動物食の例から、もう一つの帰結を引き出しておくことにします。
「倫理は私たちを、私たち自身をめぐる論争のうちに巻き込まずにはおかない。」
くり返しになってしまいますが、ここでは動物食の可否を論じたいわけではありません(詳しくは、別の機会に検討したいと考えています)。筆者自身は、「肉を食べること自体はともかく、殺して食べていることは折に触れて意識化したほうがよいのではないか」というスタンスですが、このトピックにはさまざまな考え方がありうるのではないかと思います。
いずれにせよ、ここで興味深いのは、動物食の問題は私たちを底なしの論争の泥沼に引きこむという点です。
大切にすべき命とは何か。人間と動物とでは、何が違うのか(あるいは、違わないのか)。倫理は両者の同一性と差異に応じて、どのように変化するのか。
こうした問いを問うことを通じてあらためて照らし出されるのは、私たち自身の生のあり方に他なりません。

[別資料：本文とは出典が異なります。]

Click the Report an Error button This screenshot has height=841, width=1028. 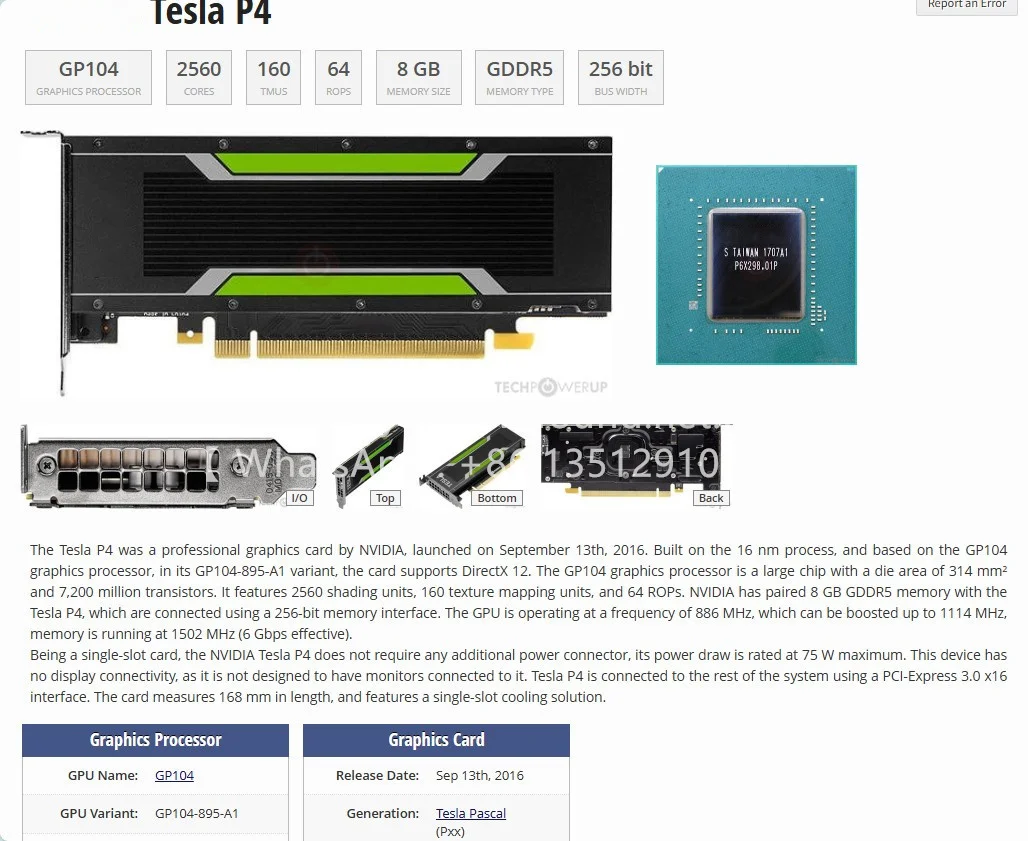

何が善で何が悪なのかという問いから逃げられる人は、おそらくこの世に一人もいないからです。
これは本当に、恐ろしい問いです。誤りなしに善と悪を決定できる人間など誰もいないことは明らかですが、それでもこの問いから逃げることはできません。それは、私たち人間はみな、愛し傷つけ、慈しみ殺さずに生きてゆくことはできないからです。

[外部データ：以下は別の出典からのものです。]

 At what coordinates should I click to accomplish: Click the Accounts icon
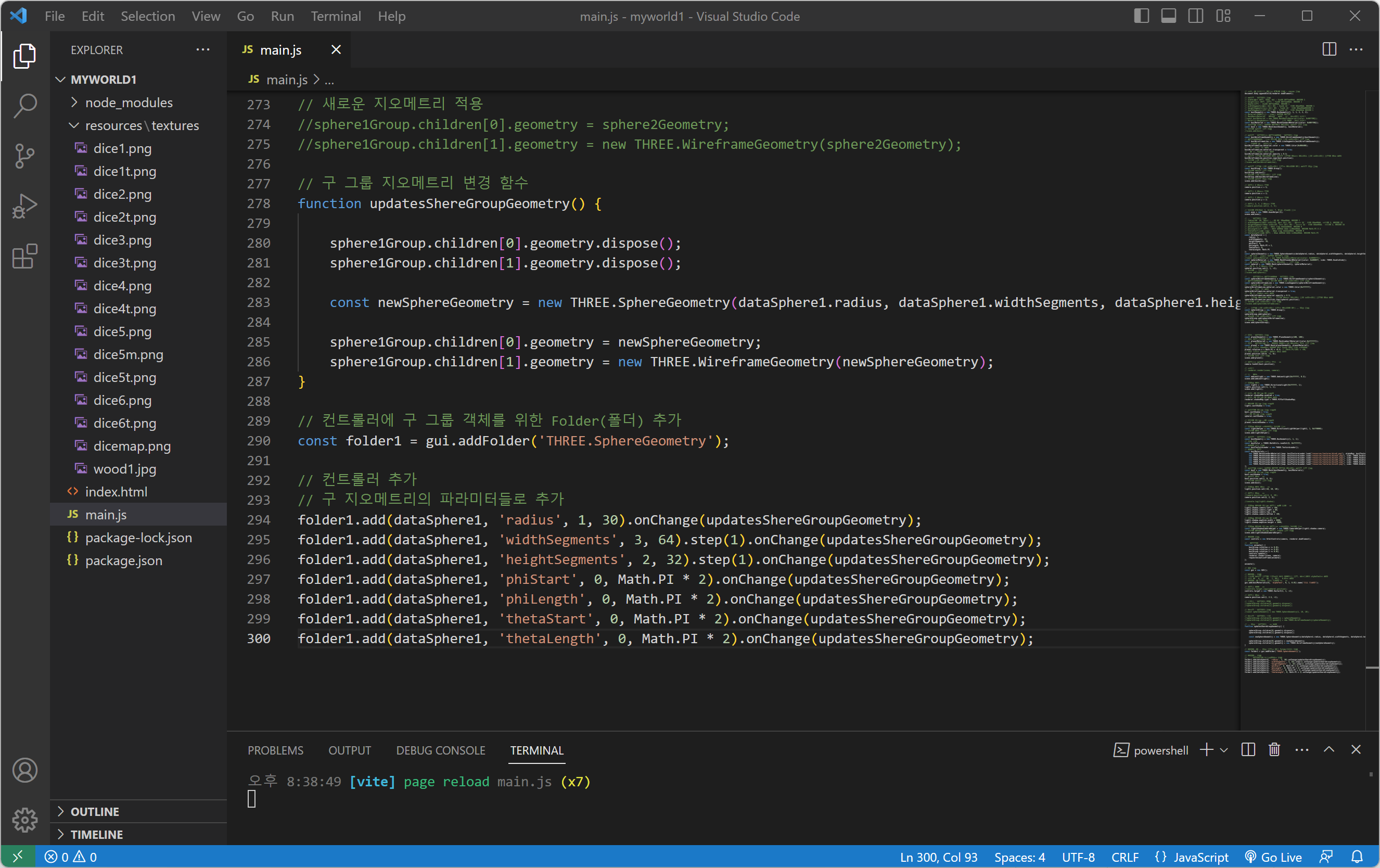tap(24, 770)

誰もが知らないが、誰もが行っている。無垢のままでいられる人はおらず、その手が汚れていない人間は一人もいない。
私たちがもしも牛殺しや豚殺しの化け物であるとするなら、人を殺してなぜいけないのか。その逆に、もしも「人を殺してはならない」という掟が絶対的なものとして響くとするなら、その根拠は一体どこにあると言えるのだろうか。
動物食の問題はこのように、人間の世界の成り立ちそのものを揺るがしかねない大問題であることがわかります。この問題は、たんに周辺的な問題であるどころか、実は倫理と実存の中核に直結していると言えるのかもしれません。